#### [Цель задания]
Воспроизведите без изменений отрывок исходного текста, начиная со слов «Дискуссия о романе» и заканчивая словами «М.А. Ганина (1927-2005).» включительно.

#### [Исходный текст]

◇ ◇ ◇ ◇ ◇

Дискуссия о романе началась еще до завершения его публикации. С 1 по 2 марта 1988 г. в Москве проходил пленум правления СП СССР. 9 марта «Литературная газета» напечатала доклады участников Ганина М.А. [Выступление на Пленуме правления СП СССР 2 марта 1988 г.] // Литературная газета. 1988. 9 марта.. Единственной, кто упомянул Гроссмана, причем в негативном контексте, была советский прозаик М.А. Ганина (1927-2005).

В начале своего выступления она не без гордости отметила, что никогда не позволяла себе отправиться в какую-либо из союзных республик, не выучив предварительно нескольких фраз на местном языке. Эта преамбула потребовалась ей, чтобы упредить несправедливые замечания в адрес русских людей, от лица которых она говорила. Ведь недовольства русскими, уверена Ганина, в последнее время все больше и больше.

◇ ◇ ◇ ◇ ◇

#### [Перечень пунктов]
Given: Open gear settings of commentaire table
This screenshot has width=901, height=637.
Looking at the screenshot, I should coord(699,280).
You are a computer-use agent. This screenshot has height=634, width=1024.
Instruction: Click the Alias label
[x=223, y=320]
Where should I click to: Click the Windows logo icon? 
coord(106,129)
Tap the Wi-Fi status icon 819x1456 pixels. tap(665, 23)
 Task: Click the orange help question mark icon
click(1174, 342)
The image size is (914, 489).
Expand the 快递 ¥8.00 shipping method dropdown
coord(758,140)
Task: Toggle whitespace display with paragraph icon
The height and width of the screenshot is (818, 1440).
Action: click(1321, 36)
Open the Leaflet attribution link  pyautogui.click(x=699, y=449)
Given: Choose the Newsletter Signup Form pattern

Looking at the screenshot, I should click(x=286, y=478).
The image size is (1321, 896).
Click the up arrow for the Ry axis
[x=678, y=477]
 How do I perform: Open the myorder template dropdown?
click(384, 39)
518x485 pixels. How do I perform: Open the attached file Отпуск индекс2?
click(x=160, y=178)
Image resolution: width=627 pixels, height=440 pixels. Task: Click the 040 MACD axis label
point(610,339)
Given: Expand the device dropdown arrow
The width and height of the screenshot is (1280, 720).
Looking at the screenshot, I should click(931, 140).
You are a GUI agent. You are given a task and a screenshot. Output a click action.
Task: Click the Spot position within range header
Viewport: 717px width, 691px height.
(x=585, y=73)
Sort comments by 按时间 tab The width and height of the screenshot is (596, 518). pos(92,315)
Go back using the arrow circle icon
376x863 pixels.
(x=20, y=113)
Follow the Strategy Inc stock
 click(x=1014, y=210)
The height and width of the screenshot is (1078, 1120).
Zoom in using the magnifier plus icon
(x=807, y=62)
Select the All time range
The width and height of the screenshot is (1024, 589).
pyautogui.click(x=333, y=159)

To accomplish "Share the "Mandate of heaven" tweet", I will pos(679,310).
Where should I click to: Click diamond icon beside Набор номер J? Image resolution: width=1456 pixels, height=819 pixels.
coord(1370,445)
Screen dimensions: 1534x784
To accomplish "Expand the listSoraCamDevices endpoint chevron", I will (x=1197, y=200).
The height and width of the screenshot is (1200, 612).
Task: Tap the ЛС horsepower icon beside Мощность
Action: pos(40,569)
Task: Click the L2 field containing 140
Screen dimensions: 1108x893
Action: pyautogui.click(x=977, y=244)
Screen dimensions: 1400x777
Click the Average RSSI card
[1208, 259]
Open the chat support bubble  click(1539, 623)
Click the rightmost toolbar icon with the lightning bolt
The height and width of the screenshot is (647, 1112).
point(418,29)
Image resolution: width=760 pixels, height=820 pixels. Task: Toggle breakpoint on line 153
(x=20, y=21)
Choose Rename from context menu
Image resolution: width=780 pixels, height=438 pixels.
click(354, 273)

◇ ◇ ◇ ◇ ◇

#### [Правильный ответ]
Дискуссия о романе началась еще до завершения его публикации. С 1 по 2 марта 1988 г. в Москве проходил пленум правления СП СССР. 9 марта «Литературная газета» напечатала доклады участников Ганина М.А. [Выступление на Пленуме правления СП СССР 2 марта 1988 г.] // Литературная газета. 1988. 9 марта.. Единственной, кто упомянул Гроссмана, причем в негативном контексте, была советский прозаик М.А. Ганина (1927-2005).